## START Data supplied

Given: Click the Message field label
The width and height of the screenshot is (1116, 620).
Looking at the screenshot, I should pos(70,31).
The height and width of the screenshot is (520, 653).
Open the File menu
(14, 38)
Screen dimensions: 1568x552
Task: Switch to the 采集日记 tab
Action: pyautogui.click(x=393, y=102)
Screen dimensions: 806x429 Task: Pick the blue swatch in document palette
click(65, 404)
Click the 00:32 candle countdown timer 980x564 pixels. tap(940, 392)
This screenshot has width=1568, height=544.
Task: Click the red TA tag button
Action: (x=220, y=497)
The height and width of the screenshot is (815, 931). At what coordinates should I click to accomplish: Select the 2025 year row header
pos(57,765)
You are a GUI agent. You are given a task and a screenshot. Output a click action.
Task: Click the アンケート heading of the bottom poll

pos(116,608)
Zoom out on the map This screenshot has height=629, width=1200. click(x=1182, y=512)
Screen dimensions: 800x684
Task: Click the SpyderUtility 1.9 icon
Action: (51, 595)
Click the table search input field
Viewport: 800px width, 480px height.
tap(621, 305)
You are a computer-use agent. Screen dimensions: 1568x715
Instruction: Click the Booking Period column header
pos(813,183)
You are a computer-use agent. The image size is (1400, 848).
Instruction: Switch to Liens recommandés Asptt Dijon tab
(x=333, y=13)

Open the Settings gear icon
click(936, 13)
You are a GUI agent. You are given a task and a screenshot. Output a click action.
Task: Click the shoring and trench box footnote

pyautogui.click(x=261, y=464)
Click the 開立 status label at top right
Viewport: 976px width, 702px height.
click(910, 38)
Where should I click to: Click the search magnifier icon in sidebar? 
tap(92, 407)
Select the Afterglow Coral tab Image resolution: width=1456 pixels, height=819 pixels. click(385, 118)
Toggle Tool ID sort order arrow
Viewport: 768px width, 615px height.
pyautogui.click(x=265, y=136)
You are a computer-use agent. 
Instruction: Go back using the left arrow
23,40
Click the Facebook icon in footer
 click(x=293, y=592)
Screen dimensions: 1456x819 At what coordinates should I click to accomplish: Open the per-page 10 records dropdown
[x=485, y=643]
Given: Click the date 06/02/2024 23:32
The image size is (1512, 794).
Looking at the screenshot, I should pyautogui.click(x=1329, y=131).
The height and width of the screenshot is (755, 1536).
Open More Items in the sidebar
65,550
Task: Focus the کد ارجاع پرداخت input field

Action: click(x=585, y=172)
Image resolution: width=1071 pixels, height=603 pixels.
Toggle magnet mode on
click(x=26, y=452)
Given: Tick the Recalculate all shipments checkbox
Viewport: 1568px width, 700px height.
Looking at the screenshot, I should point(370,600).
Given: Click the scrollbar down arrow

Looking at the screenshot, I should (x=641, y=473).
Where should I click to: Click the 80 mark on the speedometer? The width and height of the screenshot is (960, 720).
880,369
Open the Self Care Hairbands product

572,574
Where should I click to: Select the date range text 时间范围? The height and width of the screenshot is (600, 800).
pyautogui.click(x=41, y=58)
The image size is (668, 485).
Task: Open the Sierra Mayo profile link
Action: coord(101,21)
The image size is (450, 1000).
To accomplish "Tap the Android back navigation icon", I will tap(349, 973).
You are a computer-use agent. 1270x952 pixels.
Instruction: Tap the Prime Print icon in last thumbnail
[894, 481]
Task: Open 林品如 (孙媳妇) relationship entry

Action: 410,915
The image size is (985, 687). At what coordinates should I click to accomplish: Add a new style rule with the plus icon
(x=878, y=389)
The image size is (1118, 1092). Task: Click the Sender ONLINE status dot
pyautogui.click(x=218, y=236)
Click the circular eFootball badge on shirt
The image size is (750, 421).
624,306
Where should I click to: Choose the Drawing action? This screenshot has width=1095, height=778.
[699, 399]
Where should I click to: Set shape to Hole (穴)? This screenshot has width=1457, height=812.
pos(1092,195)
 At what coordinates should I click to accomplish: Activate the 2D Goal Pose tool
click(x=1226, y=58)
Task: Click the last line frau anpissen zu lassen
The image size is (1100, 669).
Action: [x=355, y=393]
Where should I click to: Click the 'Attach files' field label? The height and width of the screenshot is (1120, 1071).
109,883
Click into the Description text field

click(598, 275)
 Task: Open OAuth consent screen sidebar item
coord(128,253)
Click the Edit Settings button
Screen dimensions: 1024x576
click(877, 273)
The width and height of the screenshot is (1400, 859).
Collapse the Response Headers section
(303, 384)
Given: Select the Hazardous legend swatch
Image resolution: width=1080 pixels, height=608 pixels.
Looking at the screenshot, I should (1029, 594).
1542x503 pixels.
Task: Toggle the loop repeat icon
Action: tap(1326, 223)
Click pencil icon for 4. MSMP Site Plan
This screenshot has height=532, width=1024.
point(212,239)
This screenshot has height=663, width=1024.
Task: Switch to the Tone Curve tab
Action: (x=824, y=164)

## END Data supplied

- _Exercise instructions_
Please duplicate the items without any changes, starting with the line containing "Task: Open OAuth consent screen sidebar item" and continuing through the end of the items.

- _Result_
 Task: Open OAuth consent screen sidebar item
coord(128,253)
Click the Edit Settings button
Screen dimensions: 1024x576
click(877, 273)
The width and height of the screenshot is (1400, 859).
Collapse the Response Headers section
(303, 384)
Given: Select the Hazardous legend swatch
Image resolution: width=1080 pixels, height=608 pixels.
Looking at the screenshot, I should (1029, 594).
1542x503 pixels.
Task: Toggle the loop repeat icon
Action: tap(1326, 223)
Click pencil icon for 4. MSMP Site Plan
This screenshot has height=532, width=1024.
point(212,239)
This screenshot has height=663, width=1024.
Task: Switch to the Tone Curve tab
Action: (x=824, y=164)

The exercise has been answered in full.